Recommended 7 The landing page should include metadata required for citation, and ideally also metadata facilitating discovery, in human-readable and machine-readable format.
Recommended 8 The machine-readable metadata should use schema.org markup in JSON-LD format.
Recommended 9 Metadata should be made available via HTML meta tags to facilitate use by reference managers.
Recommended 10 Metadata should be made available for download in BibTeX and/or another standard bibliographic format.

The requirement for full-text content via RSS feed and with a CC-BY license comes from the need to make archiving and indexing as simple (and cheap) as possible. Dealing with multiple licenses, private feeds, and private content adds an extra level of complexity and is not supportive of Open Science.

Metadata via HTML meta tags and JSON-LD (using schema.org markup) are two main strategies to embed metadata in web pages, to support reference managers but also indexers. Schema.org is simpler to work with, e.g. for more complex author information such as separate given and family names, author identifiers such as ORCID, and affiliation information. On the other hand, reference managers and Google Scholar currently use HTML meta tags, and it is sometimes easier to add this information to a blog.

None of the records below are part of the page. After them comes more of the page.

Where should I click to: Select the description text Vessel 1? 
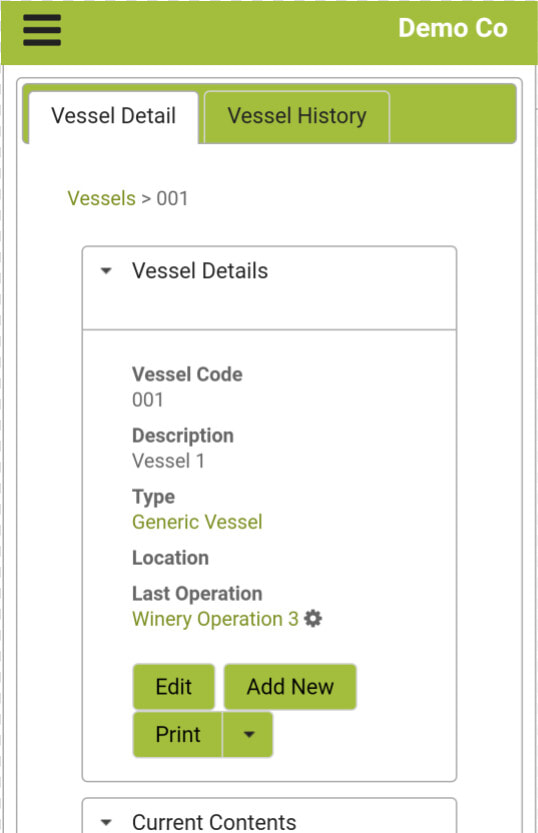[168, 461]
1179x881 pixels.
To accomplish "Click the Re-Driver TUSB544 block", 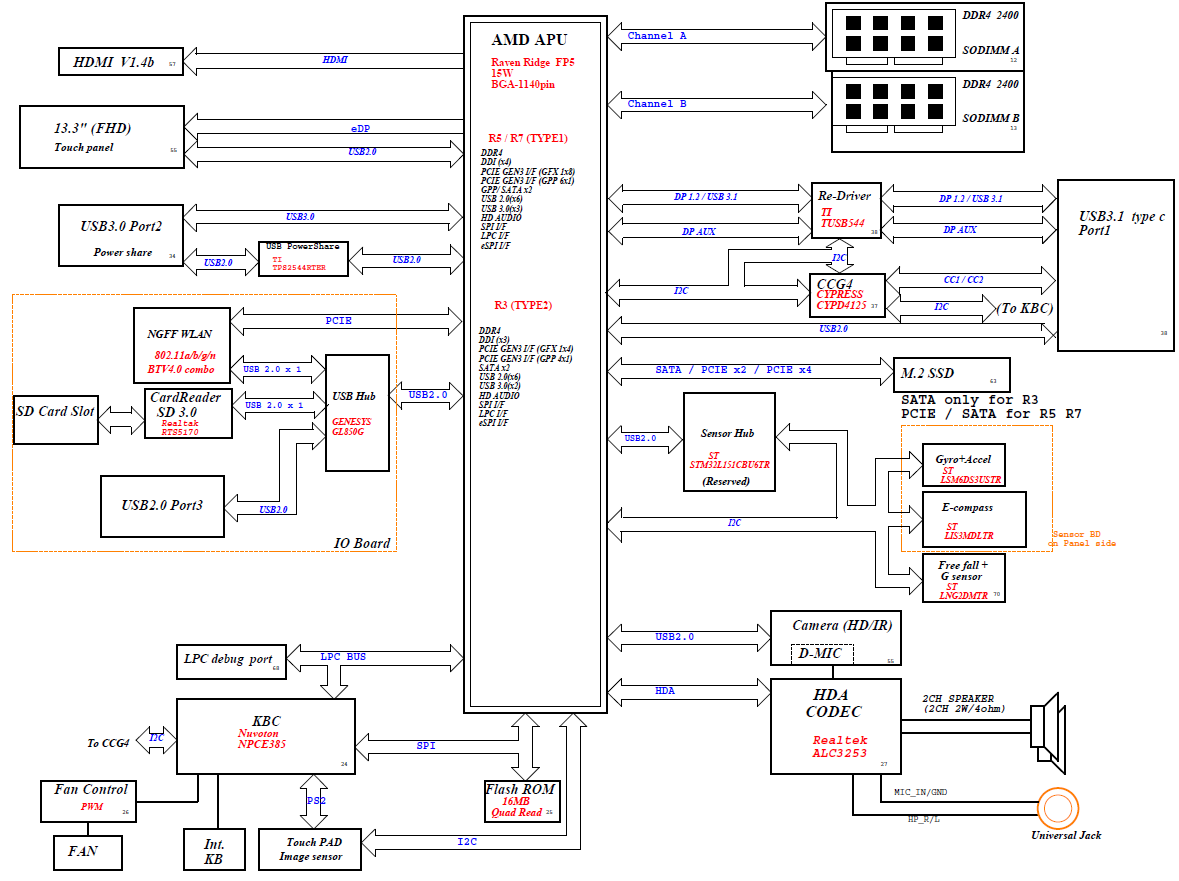I will click(x=845, y=211).
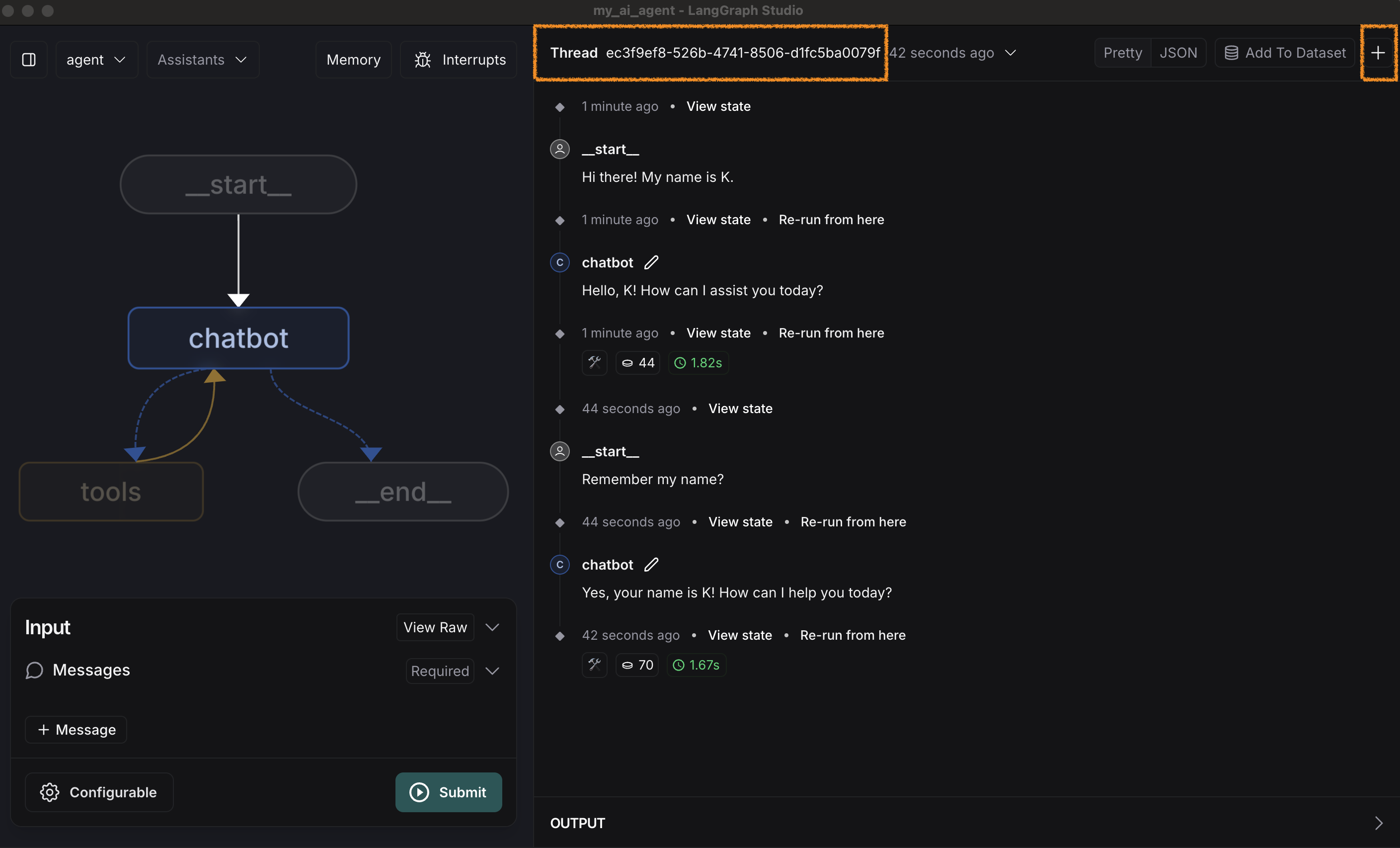Open the agent graph dropdown
Screen dimensions: 1400x848
[96, 60]
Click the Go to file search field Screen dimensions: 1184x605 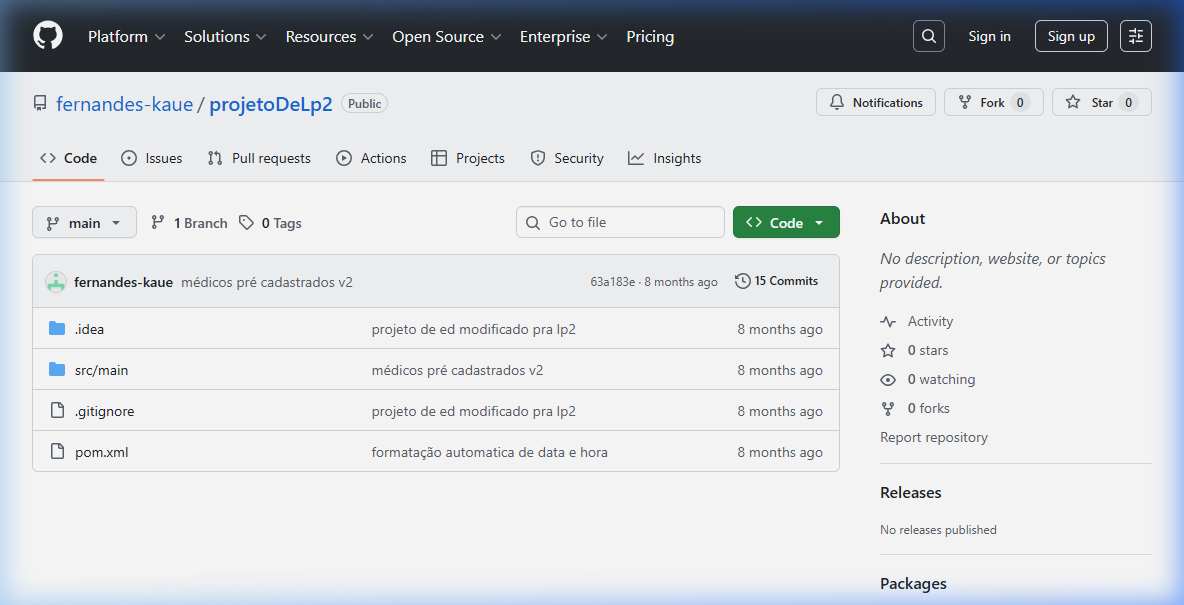620,222
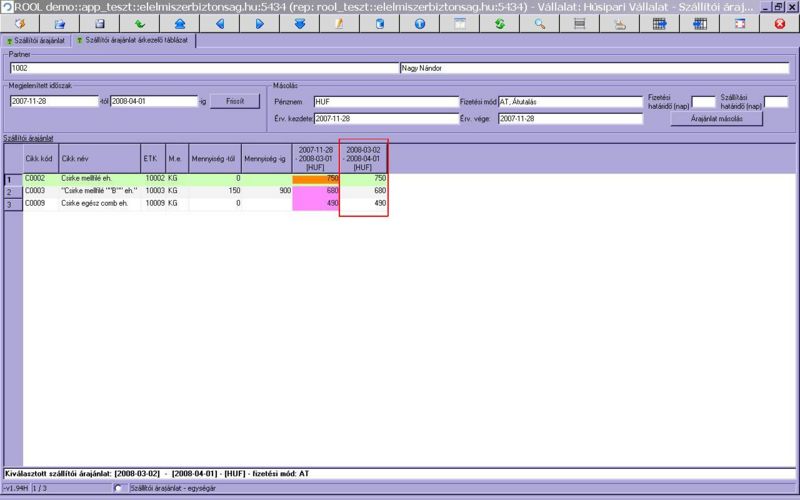Click the Pénznem HUF field
This screenshot has height=500, width=800.
(385, 101)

Registration of DOIs as other persistent identifiers for blog posts is something that I want to provide via the Rogue Scholar archive, as the effort required is not trivial. The information required (mainly title, author(s), publication date, and URL) is readily available via the RSS feed. Of course, displaying these DOIs on the blog is recommended, and for the DOIs to resolve to the blog itself rather than the blog archive at the Rogue Scholar or elsewhere.

The recommended or optional metadata for science blog posts is of course a big topic that needs more discussion. Description, language, and last updated date seem desired and readily available. References used in blog posts would be fantastic to be included in the metadata, but there is currently no easy and standard way of doing this. For better discoverability, it would make sense to provide geo coordinates and/or temporal information, and all blogs would benefit from using subject classification such as the OECD Fields of Science and Technology, but all this would require significantly more effort.

These guidelines are a work in progress and are made available as part of the Rogue Scholar Documentation. Feedback is greatly appreciated.